The Commercial Appeal

Adviser says $90M debt for school would add to cost

C’ville credit rating not likely hurt, but $5.5M more payments

- By Jennifer Pignolet

Issuing $90 million in debt to build a new high school is doable, but would cost Colliervil­le about $5.5 million in additional payments each year, the town’s financial adviser said Thursday.

Lauren Lowe, director of Public Financial Management Inc., said the town would most likely keep its triple-A credit rating even with the extra debt.

The final decision is up to credit rater Moody’s, she said, but as long as the town shows willingnes­s to find ways to pay back debt, the credit rating should not fall.

Lowe presented a 30year debt scenario to the Board of Mayor and Aldermen during a work session Thursday afternoon.

Based on the current market, Lowe said they would be looking at an interest rate around 3 percent.

If the town was to commit to $90 million in debt just for a new school, Lowe said it’s hard to say how much that would limit the town from doing other capital projects over the next 30 years.

“I think it would be at the will of the board,” she said, adding that changes to the tax base could affect how much debt the city could incur. If the town grows in population, additional debt even after the $90 million is possible, she said.

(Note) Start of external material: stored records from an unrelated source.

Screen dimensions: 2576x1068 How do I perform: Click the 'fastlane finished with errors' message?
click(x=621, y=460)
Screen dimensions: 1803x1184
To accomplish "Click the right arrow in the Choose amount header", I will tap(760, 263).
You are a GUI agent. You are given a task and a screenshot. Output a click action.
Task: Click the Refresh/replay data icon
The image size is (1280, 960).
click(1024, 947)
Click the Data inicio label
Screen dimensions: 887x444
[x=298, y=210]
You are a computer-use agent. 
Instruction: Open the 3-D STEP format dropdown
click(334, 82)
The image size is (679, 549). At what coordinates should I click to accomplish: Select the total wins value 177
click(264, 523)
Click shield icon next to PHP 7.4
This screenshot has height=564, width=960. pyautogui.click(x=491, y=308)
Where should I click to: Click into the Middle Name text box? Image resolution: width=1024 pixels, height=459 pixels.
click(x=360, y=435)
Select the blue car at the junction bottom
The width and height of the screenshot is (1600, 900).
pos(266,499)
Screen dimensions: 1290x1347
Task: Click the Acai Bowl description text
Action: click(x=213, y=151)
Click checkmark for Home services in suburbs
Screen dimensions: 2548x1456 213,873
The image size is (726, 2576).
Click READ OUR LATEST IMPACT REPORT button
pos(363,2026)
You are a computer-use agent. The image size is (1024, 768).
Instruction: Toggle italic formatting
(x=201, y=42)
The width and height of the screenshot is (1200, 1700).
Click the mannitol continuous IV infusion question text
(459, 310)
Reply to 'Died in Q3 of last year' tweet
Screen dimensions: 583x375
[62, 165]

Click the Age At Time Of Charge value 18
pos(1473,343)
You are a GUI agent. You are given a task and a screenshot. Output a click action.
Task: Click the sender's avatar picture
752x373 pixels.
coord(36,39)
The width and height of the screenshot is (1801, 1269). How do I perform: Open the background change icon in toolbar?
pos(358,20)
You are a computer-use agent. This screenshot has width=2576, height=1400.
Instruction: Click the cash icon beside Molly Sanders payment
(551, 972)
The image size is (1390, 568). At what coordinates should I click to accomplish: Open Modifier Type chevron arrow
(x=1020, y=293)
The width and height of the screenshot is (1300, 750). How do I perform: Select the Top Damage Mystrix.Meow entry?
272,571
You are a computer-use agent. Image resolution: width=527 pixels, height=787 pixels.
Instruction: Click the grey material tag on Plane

Town finance director Jane Bevill said the town currently pays about $4 million a year on about $33 million of outstandin­g general fund debt.

Colliervil­le Schools is pleading its case with the community to get on board with a plan for a new high school and to turn the current Colliervil­le High School into a middle school.

Earlier this week, a public-opinion poll showed residents did not support a tax increase up to 38 cents to pay for a new high school. But the vote was both informal and close, decided by only 38 votes out of 4,426.

The town has turned the reins over to the school board and administra­tion to decide how to move forward.

In the meantime, the town is reviewing its financial options. Lowe did not discuss how much the tax rate would have to increase, but town officials have used the 38-cent number as a likely cap on how high it would go.

Town Administra­tor James Lewellen said the news that the bond rating would not be affected is a testament to the town’s stable financial plan, made up of a diverse stream of revenues.

“To put schools in and put a $90 million shock to your plan is a pretty good test to your financial plan,” he said.

Vice Mayor Maureen Fraser said it was encouragin­g to hear that the amount of debt the town has is only a small percentage of what factors into its bond rating. If the town decides to move forward with the new school constructi­on, she said they would still have money to do other capital projects along the way.

“We can afford it, we can do it, and we can maintain our bond rating,” she said.